Por Laura Porto
Há sentimentos que chegam sem anúncio.
Uma angústia discreta e persistente.
Uma inquietação sem nome.
Um peso que se instala sem explicação aparente.
E, quase sempre, você acredita: sou eu.
Mas nem tudo o que habita em você nasceu em você.
Muitas emoções foram assimiladas ao longo do caminho.
Aprendidas no convívio.
Absorvidas nos ambientes.
Herdadas em silêncios familiares.
Expectativas que nunca foram suas.
Medos transmitidos como proteção.
Crenças repetidas até parecerem verdade.
Assim, pouco a pouco, vamos carregando conteúdos alheios como se fossem identidade.
E passamos a viver reagindo a dores que não escolhemos, obedecendo roteiros que jamais escrevemos.

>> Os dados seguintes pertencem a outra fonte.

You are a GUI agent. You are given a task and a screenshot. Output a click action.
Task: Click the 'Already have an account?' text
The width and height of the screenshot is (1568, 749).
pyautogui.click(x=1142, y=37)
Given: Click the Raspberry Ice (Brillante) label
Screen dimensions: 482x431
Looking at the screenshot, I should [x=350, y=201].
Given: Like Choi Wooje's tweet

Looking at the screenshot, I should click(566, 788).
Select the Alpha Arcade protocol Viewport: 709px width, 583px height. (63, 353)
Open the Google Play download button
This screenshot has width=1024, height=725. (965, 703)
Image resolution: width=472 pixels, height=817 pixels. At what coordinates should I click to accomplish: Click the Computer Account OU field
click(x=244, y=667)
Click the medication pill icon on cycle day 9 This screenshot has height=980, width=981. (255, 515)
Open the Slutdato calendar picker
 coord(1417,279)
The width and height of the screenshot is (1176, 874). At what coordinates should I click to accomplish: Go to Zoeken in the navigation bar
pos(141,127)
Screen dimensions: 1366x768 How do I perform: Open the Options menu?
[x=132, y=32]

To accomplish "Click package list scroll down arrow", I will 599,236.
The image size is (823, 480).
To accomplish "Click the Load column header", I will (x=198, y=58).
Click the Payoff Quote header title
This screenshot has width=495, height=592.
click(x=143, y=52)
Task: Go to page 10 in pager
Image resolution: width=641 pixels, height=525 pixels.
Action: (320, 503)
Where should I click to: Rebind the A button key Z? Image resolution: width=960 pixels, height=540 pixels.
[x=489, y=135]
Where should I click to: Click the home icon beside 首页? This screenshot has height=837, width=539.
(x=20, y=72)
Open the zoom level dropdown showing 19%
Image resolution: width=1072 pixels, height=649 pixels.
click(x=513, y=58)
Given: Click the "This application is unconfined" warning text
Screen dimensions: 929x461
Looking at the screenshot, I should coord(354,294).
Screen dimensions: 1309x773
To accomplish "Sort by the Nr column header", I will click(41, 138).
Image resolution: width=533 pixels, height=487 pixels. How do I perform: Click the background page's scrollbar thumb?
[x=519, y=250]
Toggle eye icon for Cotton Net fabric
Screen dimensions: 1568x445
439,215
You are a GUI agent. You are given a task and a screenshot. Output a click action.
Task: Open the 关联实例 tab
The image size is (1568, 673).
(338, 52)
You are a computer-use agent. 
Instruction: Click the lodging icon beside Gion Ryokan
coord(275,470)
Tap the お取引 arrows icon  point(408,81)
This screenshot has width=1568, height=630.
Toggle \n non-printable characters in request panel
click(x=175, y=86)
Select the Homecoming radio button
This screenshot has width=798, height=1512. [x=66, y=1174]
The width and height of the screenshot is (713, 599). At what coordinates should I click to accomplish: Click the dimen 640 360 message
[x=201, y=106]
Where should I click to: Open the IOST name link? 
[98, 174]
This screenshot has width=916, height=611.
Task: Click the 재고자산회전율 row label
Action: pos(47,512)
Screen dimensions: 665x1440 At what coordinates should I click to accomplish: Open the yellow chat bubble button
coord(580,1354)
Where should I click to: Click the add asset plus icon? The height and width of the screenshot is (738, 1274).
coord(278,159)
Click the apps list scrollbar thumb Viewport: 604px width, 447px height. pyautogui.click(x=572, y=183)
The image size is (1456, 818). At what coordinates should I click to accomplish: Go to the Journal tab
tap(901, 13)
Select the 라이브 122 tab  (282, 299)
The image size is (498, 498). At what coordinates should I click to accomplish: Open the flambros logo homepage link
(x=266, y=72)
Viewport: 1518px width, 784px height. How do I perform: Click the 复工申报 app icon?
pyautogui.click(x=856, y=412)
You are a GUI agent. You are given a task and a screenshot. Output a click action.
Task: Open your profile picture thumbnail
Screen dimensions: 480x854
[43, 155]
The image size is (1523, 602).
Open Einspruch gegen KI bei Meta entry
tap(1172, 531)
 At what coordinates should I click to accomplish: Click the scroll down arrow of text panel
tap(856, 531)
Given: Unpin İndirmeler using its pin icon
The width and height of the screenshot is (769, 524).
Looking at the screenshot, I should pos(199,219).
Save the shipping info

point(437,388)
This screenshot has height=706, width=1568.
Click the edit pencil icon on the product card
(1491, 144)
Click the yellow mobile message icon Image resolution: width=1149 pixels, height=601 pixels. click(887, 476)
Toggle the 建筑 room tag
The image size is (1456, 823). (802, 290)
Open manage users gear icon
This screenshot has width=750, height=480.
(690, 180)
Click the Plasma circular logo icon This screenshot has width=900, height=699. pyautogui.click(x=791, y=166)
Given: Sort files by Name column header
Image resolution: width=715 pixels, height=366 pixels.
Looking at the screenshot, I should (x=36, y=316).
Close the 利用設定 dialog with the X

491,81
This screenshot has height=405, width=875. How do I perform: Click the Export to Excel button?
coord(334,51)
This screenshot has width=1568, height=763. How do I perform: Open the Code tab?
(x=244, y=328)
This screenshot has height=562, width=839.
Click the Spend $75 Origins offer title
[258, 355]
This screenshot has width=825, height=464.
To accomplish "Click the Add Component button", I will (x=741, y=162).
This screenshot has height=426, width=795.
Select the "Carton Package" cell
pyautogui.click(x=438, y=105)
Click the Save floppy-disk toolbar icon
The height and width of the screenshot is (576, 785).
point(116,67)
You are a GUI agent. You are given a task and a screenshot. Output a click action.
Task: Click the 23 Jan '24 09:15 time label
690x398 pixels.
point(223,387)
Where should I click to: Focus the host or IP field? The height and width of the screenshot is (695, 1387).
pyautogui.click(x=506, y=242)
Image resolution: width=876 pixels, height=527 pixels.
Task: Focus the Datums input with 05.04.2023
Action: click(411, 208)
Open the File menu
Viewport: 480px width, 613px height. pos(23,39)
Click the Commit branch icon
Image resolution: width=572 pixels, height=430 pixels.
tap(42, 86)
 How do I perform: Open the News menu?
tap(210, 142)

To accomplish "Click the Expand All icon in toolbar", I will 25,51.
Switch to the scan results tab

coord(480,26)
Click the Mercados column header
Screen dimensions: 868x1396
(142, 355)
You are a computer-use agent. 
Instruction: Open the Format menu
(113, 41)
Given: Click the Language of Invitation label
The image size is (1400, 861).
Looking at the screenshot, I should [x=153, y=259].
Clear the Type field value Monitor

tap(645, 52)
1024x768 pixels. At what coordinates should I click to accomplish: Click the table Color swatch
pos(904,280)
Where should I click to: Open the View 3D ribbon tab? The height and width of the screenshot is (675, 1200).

Até que surge o instante mais importante da consciência:
Perceber que sentir não significa pertencer.
Nem tudo o que pesa em você lhe pertence.
Nem toda emoção merece permanência.
Nem todo sofrimento precisa ser continuidade.
Há liberdade em questionar aquilo que se sente.
Há maturidade em discernir o que é essência e o que é herança.
E há poder em devolver, com lucidez, tudo aquilo que nunca foi seu.